Decenas de cuadros plagan sus paredes, libros por doquier y el olor particular de la nostalgia para quienes consideramos que lo viejo no es obsoleto sino sólo una circustancia de un reloj demasiado apresurado.

Para algunos, viajé estúpidamente durante horas, lidié con las muchedumbres y el sopor del transporte público, la llovizna, las veredas rotas por un simple puñado de papeles sin demasiado significado. Pero yo sentí que viajé exactamente al lugar a dónde ese día tenía que estar; a dónde mi corazón me había guiado, persiguiendo una de las cosas que más amo en la vida: el tango.

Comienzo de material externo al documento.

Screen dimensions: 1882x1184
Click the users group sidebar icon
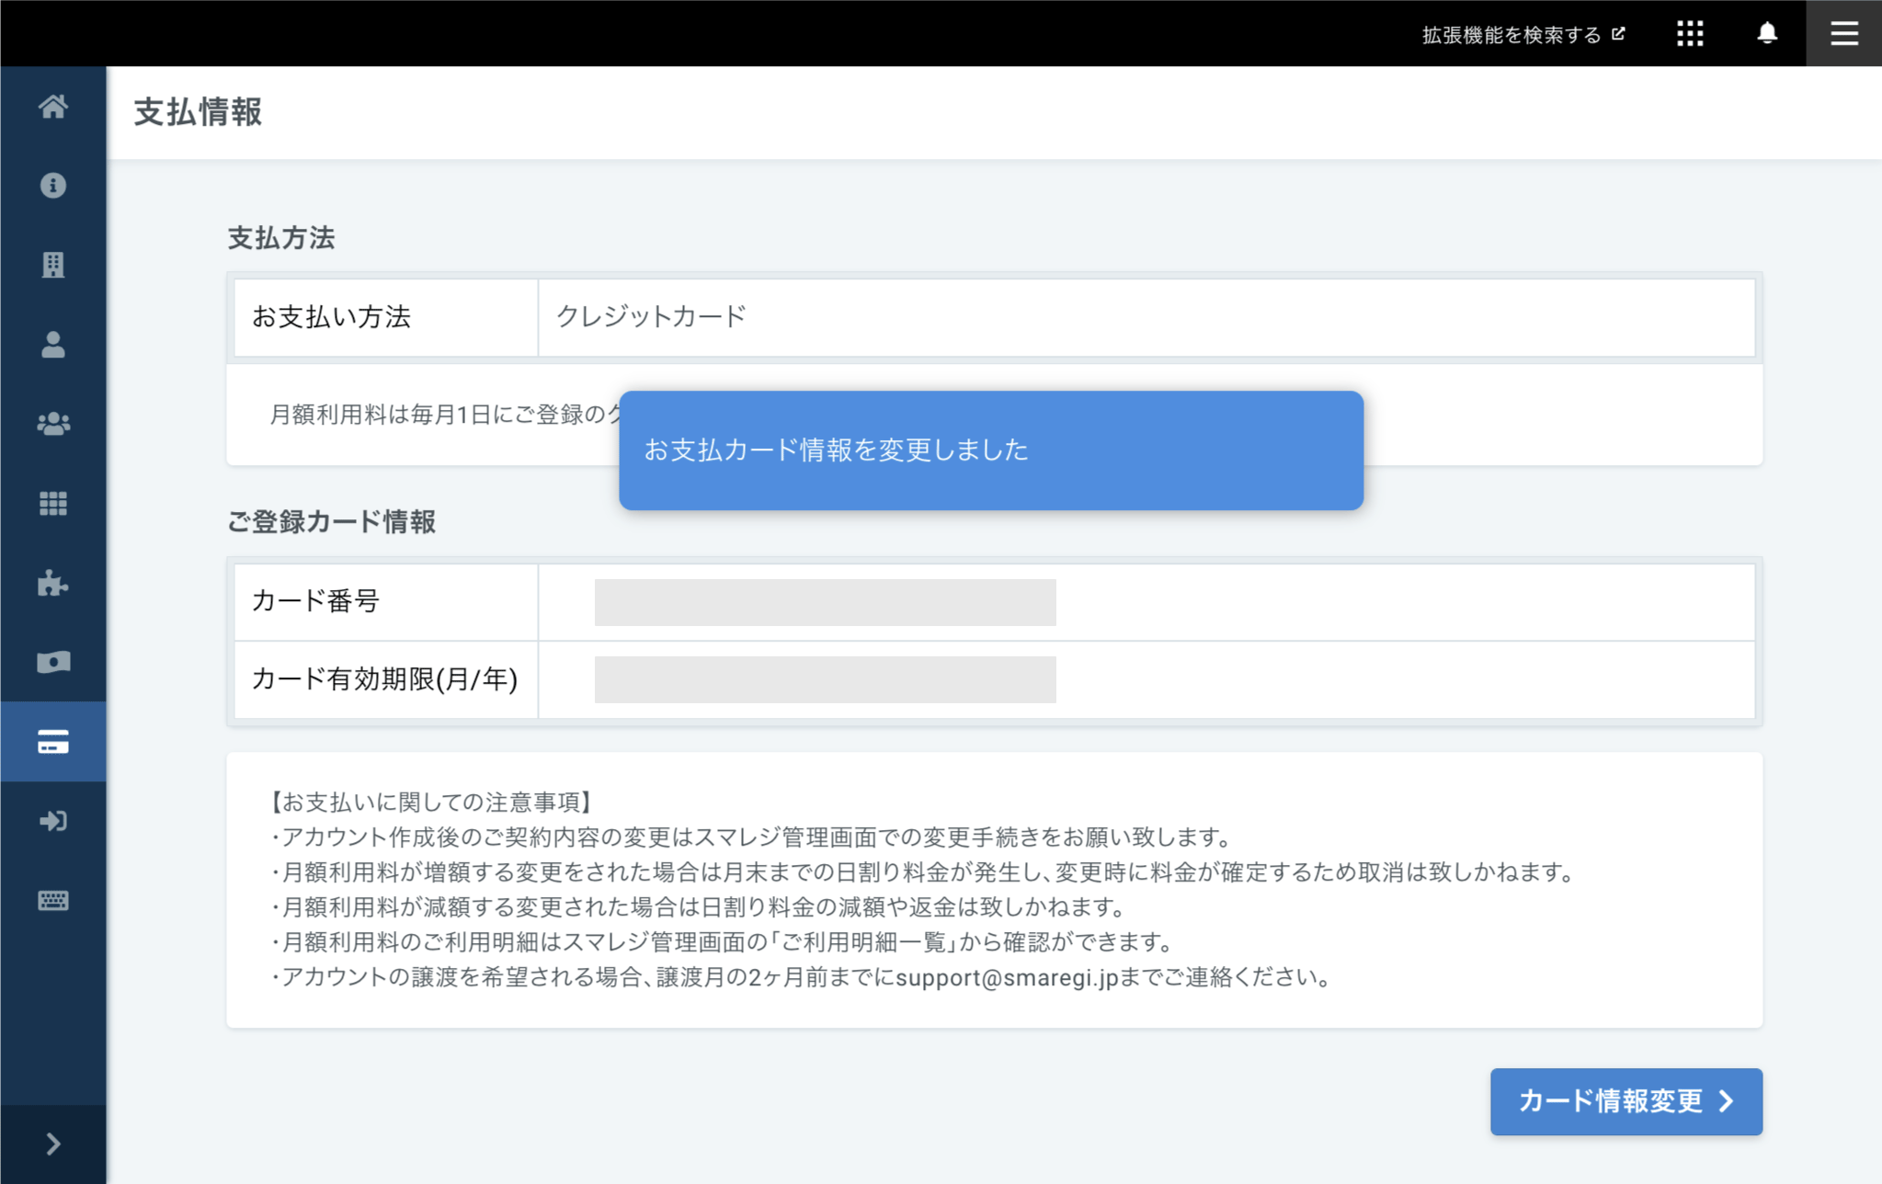click(x=53, y=424)
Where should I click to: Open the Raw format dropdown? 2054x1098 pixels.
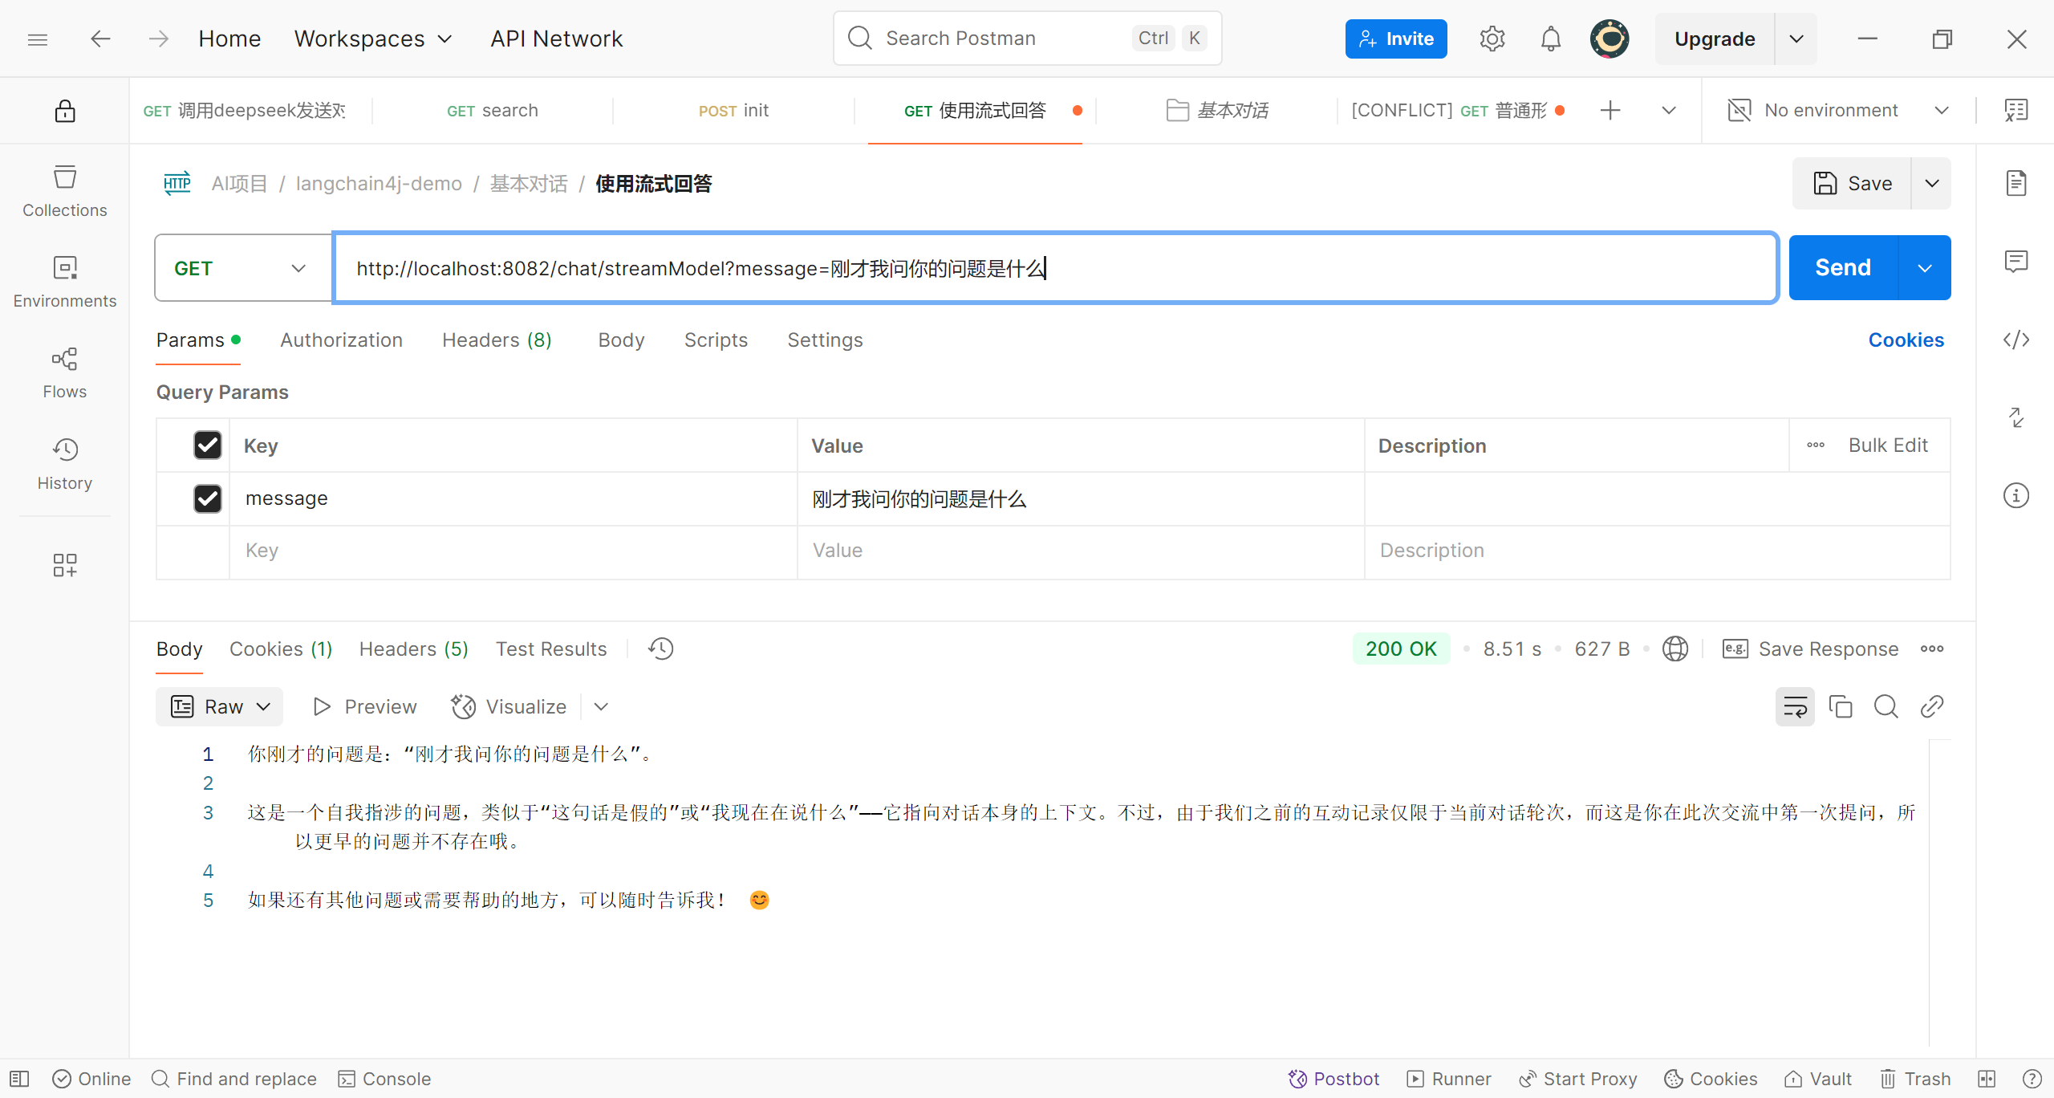point(219,707)
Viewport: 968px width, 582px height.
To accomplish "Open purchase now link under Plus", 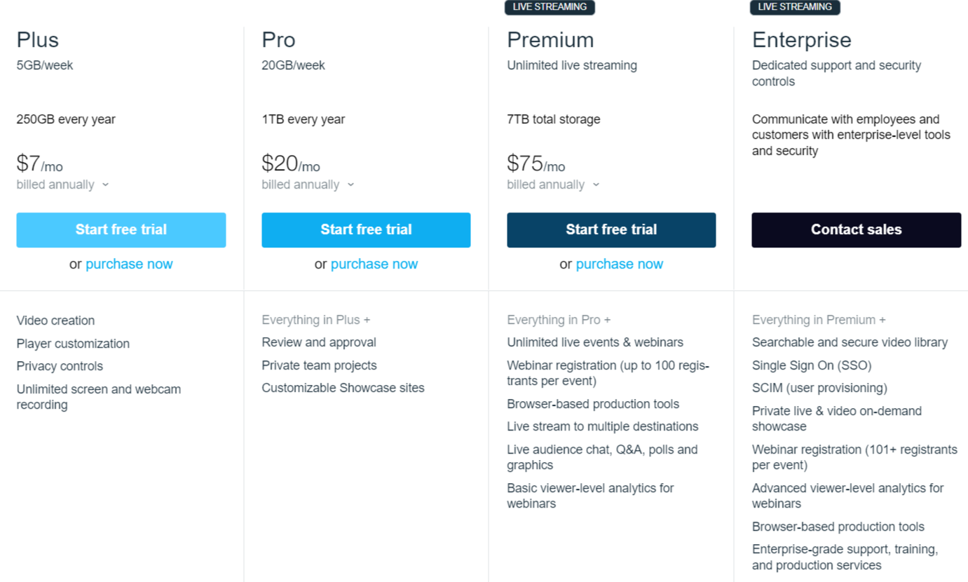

Mientras regresaba a casa, soñaba despierto en cómo íbamos a desmenuzar con mi tocayo y amigo pianista ese enorme legado que nos había sido confiado. Cómo íbamos a abordarlo con seriedad y respeto por sus creadores. Esas partituras que ahora viajaban en una sección de mi mochila, eran mucho más que simple papel; era legado, era historia, era cultura porteña, era lunfardo y era por supuesto, la música más extrordinaria de la que pude enamorarme alguna vez, de la voz de mi padre y de muchos grandes cantores que no sólo la interpretaron deliciosamente sino que también la tiñeron de sus propias historias, sus risas y sus llantos.